Source excerpt ::

******************************

Most significantly, the Bench then minces no words to hold in para 31 that, “It is no doubt true that cancellation of bail cannot be limited to the occurrence of supervening circumstances. This Court certainly has the inherent powers and discretion to cancel the bail of an accused even in the absence of supervening circumstances. Following are the illustrative circumstances where the bail can be cancelled :-
a) Where the court granting bail takes into account irrelevant material of substantial nature and not trivial nature while ignoring relevant material on record.
b) Where the court granting bail overlooks the influential position of the accused in comparison to the victim of abuse or the witnesses especially when there is prima facie misuse of position and power over the victim.
c) Where the past criminal record and conduct of the accused is completely ignored while granting bail.
d) Where bail has been granted on untenable grounds.
e) Where serious discrepancies are found in the order granting bail thereby causing prejudice to justice.
f) Where the grant of bail was not appropriate in the first place given the very serious nature of the charges against the accused which disentitles him for bail and thus cannot be justified.
g) When the order granting bail is apparently whimsical, capricious and perverse in the facts of the given case.”
It cannot be glossed over that the Bench then points out in para 35 that, “Coming to the present case at hand, the Respondent No.2/Accused was arrested on 13.01.2021 subsequent to which, he had applied for regular bail before the Sessions Court which was rejected on the ground that he is named in the FIR on the basis of the information provided by the deceased himself and that the same has been clarified after perusal of the documents/forms that the bullet was shot by the Respondent No. 2/Accused himself. Being aggrieved by the same, Respondent No.2/Accused filed an application under Section 439 Cr.P.C before the High Court seeking regular bail. The High Court vide its impugned order granted bail to the Respondent No.2/Accused without considering the relevant facts and circumstances.”
Most remarkably, the Bench then lays bare in para 36 that, “A bare perusal of the impugned order reveals that the High Court has failed to take into consideration the following:-
· espondent No.2/Accused has been named in the FIR bearing Crime Case No. 16/2021 lodged under Sections 302 and 34 IPC and was the main assailant who had a weapon in his hand.
· The main role of Respondent No.2/Accused was that he opened fire at the deceased due to which the bullet hit his right cheek and made its exit through the other side.
· The deceased succumbed to his injuries on 14.01.2021.

******************************

Information supplied ::
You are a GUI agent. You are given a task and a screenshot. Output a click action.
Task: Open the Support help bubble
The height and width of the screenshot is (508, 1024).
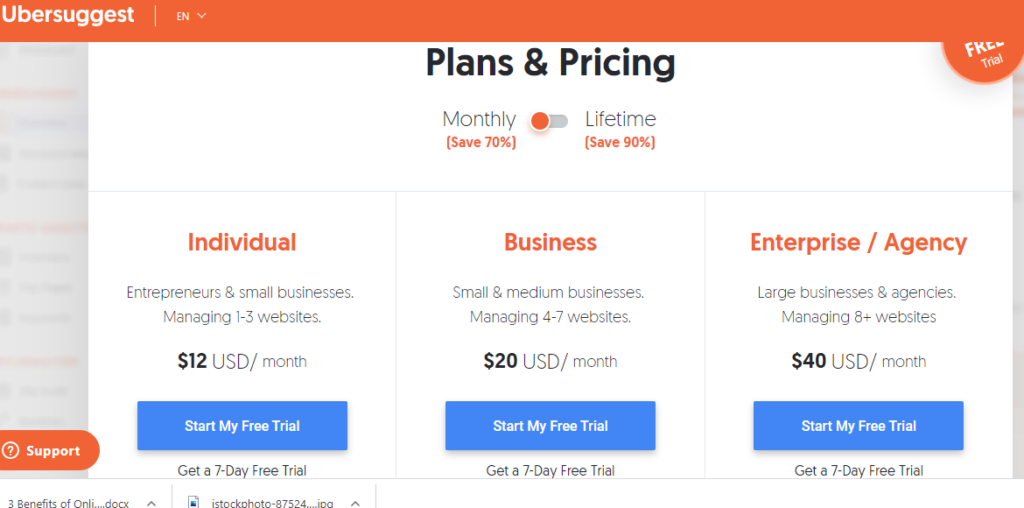click(49, 451)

******************************

Stated goal 1 :: Duplicate a passage from the bail cancellation excerpt, beginning at the words "Most significantly, the" and stopping after "while granting bail.".
Stated goal 2 :: According to the bail cancellation excerpt, on what date was Respondent No.2/Accused arrested?
Stated goal 3 :: Resume the bail cancellation excerpt after its last line.
The material is not needed here.

Exercise output 1 ::
Most significantly, the Bench then minces no words to hold in para 31 that, “It is no doubt true that cancellation of bail cannot be limited to the occurrence of supervening circumstances. This Court certainly has the inherent powers and discretion to cancel the bail of an accused even in the absence of supervening circumstances. Following are the illustrative circumstances where the bail can be cancelled :-
a) Where the court granting bail takes into account irrelevant material of substantial nature and not trivial nature while ignoring relevant material on record.
b) Where the court granting bail overlooks the influential position of the accused in comparison to the victim of abuse or the witnesses especially when there is prima facie misuse of position and power over the victim.
c) Where the past criminal record and conduct of the accused is completely ignored while granting bail.

Exercise output 2 :: 13.01.2021

Exercise output 3 ::
· Respondent No.2/Accused had the intention to murder the deceased as there was previous enmity between him and the deceased with regard to some land which Respondent No.2 threatened to grab.
· On being asked about the incident by the Appellant/Informant’s mother, the deceased replied “Ratipal ka dusra number ka ladka aur ram asre ka putra Sushil Yadav ne pull par gaadi rukwakar goli maar di hai or unke sath 2 ladke aur the”. On re-clarifying, the deceased replied “Ratipal ka dusra number ka ladka matlab Harjeet Yadav”.
· Respondent No.2/accused has clearly been named by the deceased and he was actively involved in opening fire which caused the death of the deceased.
· Respondent No. 2/Accused’s statement was recorded by the then IO under Section 161 Cr.P.C in which he admitted to having committed the offence.
· Respondent No. 2 has a criminal history and several criminal matters have been lodged against him:
(1) Case Crime no. 016/2021 u/s 302/34 IPC
(2) Case Crime no. 020/2021 u/s 25 of the Arms Act
(3) Proceedings of 110G on 05.11.2021
(4) Beat Information (G.D No. 33) dated 18.12.2021
(5) Beat Information (G.D. No. 44) dated 19.12.2021.”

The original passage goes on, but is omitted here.